Since the 1976 Supreme Court Gregg decision opened the doors for states to revise death penalty statutes to conform with the U.S. Constitution, people opposed to the death penalty have longed for a vehicle to turn the tide of public opinion back against capital punishment. In Dead Man Walking, Sister Helen Prejean's painfully, wonderfully human and slyly informative new book, opponents of the death penalty may have found that vehicle.
Part personal memoir and part apologia for the abolition of the death penalty, Dead Man Walking tells the story of a white, middle-class Catholic sister's journey with those most affected by capital punishment - offenders, victims, and family members - and their confrontation with the criminal justice system that has dehumanized all.
Challenged by her religious community to do something about the glaring disparity of wealth between the poor and non-poor, Prejean leaves the protected world of the convent in 1981 to live in the St. Thomas Housing Project in New Orleans. A scant six months later she is asked by Chava Colon of the Louisiana Coalition on Jails and Prisons to become a pen pal for Pat Sonnier, a man on Louisiana's death row at Angola State prison. Prejean accepts, knowing instinctively that it is a short trip from St. Thomas to Angola. When Sonnier then agrees to allow her to become his spiritual adviser, Prejean begins a journey that will transform her life.

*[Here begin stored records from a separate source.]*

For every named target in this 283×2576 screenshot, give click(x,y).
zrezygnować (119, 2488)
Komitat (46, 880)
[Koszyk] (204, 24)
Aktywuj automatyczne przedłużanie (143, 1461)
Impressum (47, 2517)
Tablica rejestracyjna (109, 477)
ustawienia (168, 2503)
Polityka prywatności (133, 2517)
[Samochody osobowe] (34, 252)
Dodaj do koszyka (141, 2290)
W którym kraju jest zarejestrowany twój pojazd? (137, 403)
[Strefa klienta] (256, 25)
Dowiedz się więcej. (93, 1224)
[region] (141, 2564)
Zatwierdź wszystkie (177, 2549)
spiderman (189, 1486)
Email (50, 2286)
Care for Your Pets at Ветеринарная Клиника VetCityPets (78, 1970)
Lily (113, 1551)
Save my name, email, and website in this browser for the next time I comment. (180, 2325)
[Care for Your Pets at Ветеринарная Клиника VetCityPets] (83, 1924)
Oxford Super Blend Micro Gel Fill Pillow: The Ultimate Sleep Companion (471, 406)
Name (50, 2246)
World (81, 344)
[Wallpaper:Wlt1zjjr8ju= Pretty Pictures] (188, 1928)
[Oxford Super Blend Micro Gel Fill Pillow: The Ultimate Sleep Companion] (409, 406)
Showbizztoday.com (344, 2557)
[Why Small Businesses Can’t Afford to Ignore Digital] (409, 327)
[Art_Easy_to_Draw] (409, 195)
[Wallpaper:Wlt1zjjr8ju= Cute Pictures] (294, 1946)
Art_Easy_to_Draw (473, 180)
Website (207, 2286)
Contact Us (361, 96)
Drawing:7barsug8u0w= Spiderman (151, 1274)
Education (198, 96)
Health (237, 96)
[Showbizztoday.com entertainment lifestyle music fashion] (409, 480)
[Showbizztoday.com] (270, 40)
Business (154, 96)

Along the way, Prejean meets lawyers, wardens, prison guards, chaplains, pardon board members, and the family members of both victims and offenders. Through the author's compassionate and empathetic eyes, the reader sees these people, though caught up in a very bad system, as essentially good. Each person Prejean encounters strips away her naivete, develops her empathy, and challenges her to do better, even though she admits that at times she wants to withdraw.